Wolf-Chat-for-Lastwar/simple_bubble_dedup.py
z060142 2ac63718a9 Implement perceptual image hash deduplication for bubble processing
- Added `simple_bubble_dedup.py` module using perceptual hashing (pHash) to detect duplicate chat bubbles based on visual similarity.
- System keeps recent N (default 5) hashes and skips bubbles with Hamming distance below threshold (default 5).
- Integrated into `run_ui_monitoring_loop()`:
  - Hash is computed upon bubble snapshot capture.
  - Duplicate check occurs before message enqueue.
  - Sender info is optionally attached to matching hash entries after successful processing.
- Deduplication state is persisted in `simple_bubble_dedup.json`.
- F7 (`clear_history`) and F8 (`reset_state`) now also clear image-based hash history.
- Removed or commented out legacy `recent_texts` text-based deduplication logic.

This visual deduplication system reduces false negatives caused by slight text variations and ensures higher confidence in skipping repeated bubble interactions.

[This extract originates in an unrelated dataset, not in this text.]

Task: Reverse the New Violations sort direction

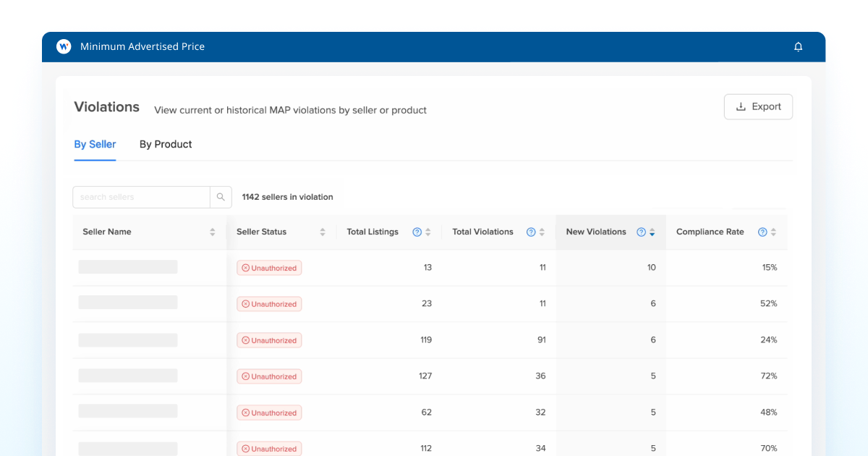Action: [652, 232]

2025-05-16 02:02:31 +08:00

155 lines
6.4 KiB
Python

import os
import json
import collections
import threading
from PIL import Image
import imagehash
import numpy as np
import io
class SimpleBubbleDeduplication:
def __init__(self, storage_file="simple_bubble_dedup.json", max_bubbles=5, threshold=5, hash_size=16):
self.storage_file = storage_file
self.max_bubbles = max_bubbles # Keep the most recent 5 bubbles
self.threshold = threshold # Hash difference threshold (lower values are more strict)

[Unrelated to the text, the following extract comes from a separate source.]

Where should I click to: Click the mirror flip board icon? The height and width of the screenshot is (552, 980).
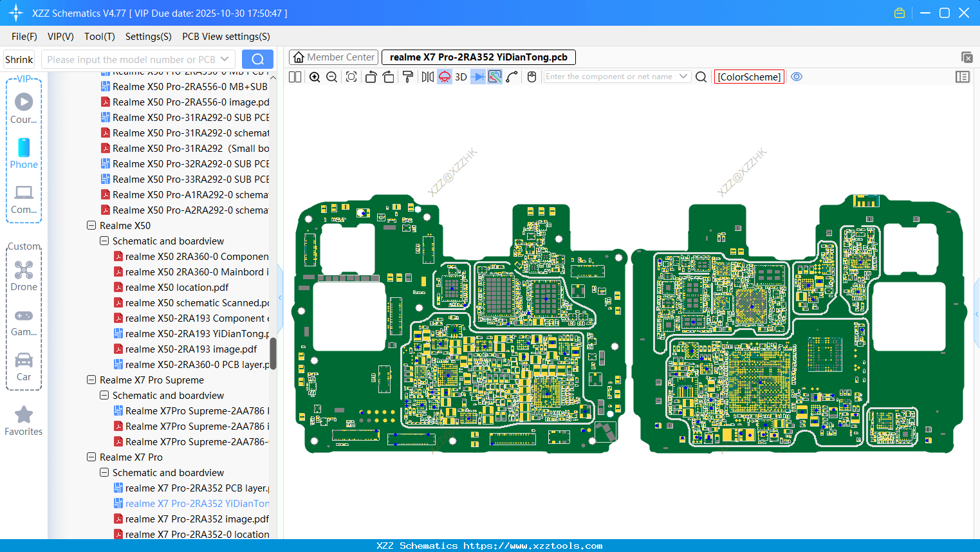[x=427, y=77]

self.hash_size = hash_size # Hash size
self.lock = threading.Lock()
# Use OrderedDict to maintain order
self.recent_bubbles = collections.OrderedDict()
# Load stored bubble hashes
self._load_storage()
def _load_storage(self):
"""Load processed bubble hash values from file"""
if os.path.exists(self.storage_file):
try:
with open(self.storage_file, 'r') as f:
data = json.load(f)
# Convert stored data to OrderedDict and load
self.recent_bubbles.clear()
# Use loaded_count to track loaded items, ensuring we don't exceed max_bubbles
loaded_count = 0
for bubble_id, bubble_data in data.items():
if loaded_count >= self.max_bubbles:
break
self.recent_bubbles[bubble_id] = {
'hash': imagehash.hex_to_hash(bubble_data['hash']),
'sender': bubble_data.get('sender', 'Unknown')
}
loaded_count += 1
print(f"Loaded {len(self.recent_bubbles)} bubble hash records")
except Exception as e:
print(f"Failed to load bubble hash records: {e}")
self.recent_bubbles.clear()
def _save_storage(self):
"""Save bubble hashes to file"""
try:
# Create temporary dictionary for saving
data_to_save = {}
for bubble_id, bubble_data in self.recent_bubbles.items():
data_to_save[bubble_id] = {
'hash': str(bubble_data['hash']),
'sender': bubble_data.get('sender', 'Unknown')
}
with open(self.storage_file, 'w') as f:
json.dump(data_to_save, f, indent=2)
print(f"Saved {len(data_to_save)} bubble hash records")
except Exception as e:
print(f"Failed to save bubble hash records: {e}")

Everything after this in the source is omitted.